Ausstellung mit Stefan Dittrichs Werken - „Potenzial brodelte vor sich hin“

Menschenbilder im Kolping-Bildungszentrum
Betrachtungsweisen: Junge und ganz junge Gäste sahen sich die Menschenbilder-Ausstellung von Stefan Dittrich an.Foto: privat

Heilbronn - - Eine eigene Ausstellung - das hatte sich Stefan Dittrich insgeheim schon länger gewünscht. Mehr als 60 Gäste kamen schließlich zur Vernissage seiner Schau „Menschenbilder“ ins Kolping-Bildungszentrum. Mit der Pianomusik seines Freundes Yves Alexander und im Gespräch mit Freunden, Bekannten, Kollegen und Fremden legte sich die Aufregung des 26-Jährigen aus Ellhofen: „Ich in erstaunt, dass so viele gekommen sind“, freute er sich.

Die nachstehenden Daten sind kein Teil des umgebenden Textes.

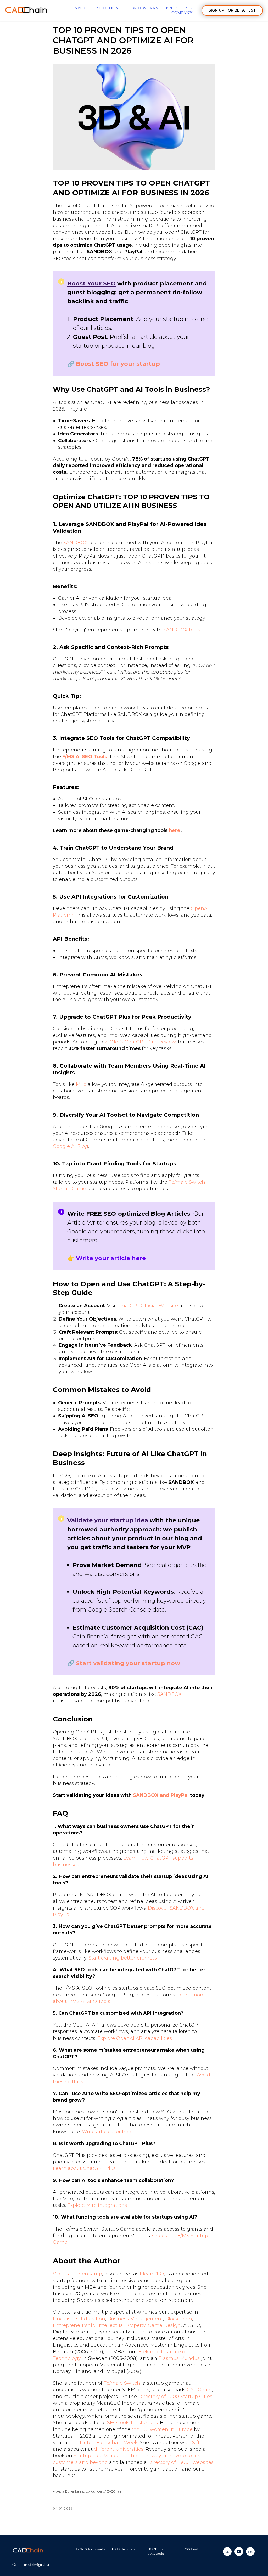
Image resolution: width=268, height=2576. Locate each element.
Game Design (164, 2325)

Als Hausherrin im Kolping-Bildungszentrum freute sich Institutsleiterin Ilona Bräuninger über die Ausstellungseröffnung. Einem außergewöhnlichen künstlerischen Talent ein Forum zu geben, hatte sie gern eingewilligt. Ihrem Stellvertreter Peter Baust war Dittrich in einer beruflichen Fortbildungsmaßnahme aufgefallen. Der Heilbronner Grafiker Diethelm Wonner hatte in Dittrichs künstlerischen Arbeiten „ein Potenzial entdeckt, das vor sich hinbrodelte. Er hat meine Bewunderung gefunden“, erklärte Wonner in seiner Einführung in Dittrichs Werk seine Beweggründe, den jungen Mann auf seinem Weg zu begleiten. Regelmäßig tauschen sich die beiden über Techniken, Stile, Künstler und ihre eigenen Arbeiten aus.

Fleiß Nach Stationen an verschiedenen Theaterbühnen in Potsdam, Gießen, Wiesbaden und Ulm absolviert Dittrich eine Ausbildung zum Bühnenmaler am Heilbronner Theater. In seiner Freizeit arbeitet er weiter an seinen eigenen, meist expressiven Bildern. Ölkreide, Bleistift oder Kohle benutzt er. Mit dem nötigen Fleiß werde er es weit bringen, wagte Wonner eine Prognose.

Bis Samstag, 31. Januar, ist die Ausstellung „Menschenbilder“ zu den Öffnungszeiten der Schule oder nach Terminvereinbarung, Telefon 07131/88864-0, zu sehen.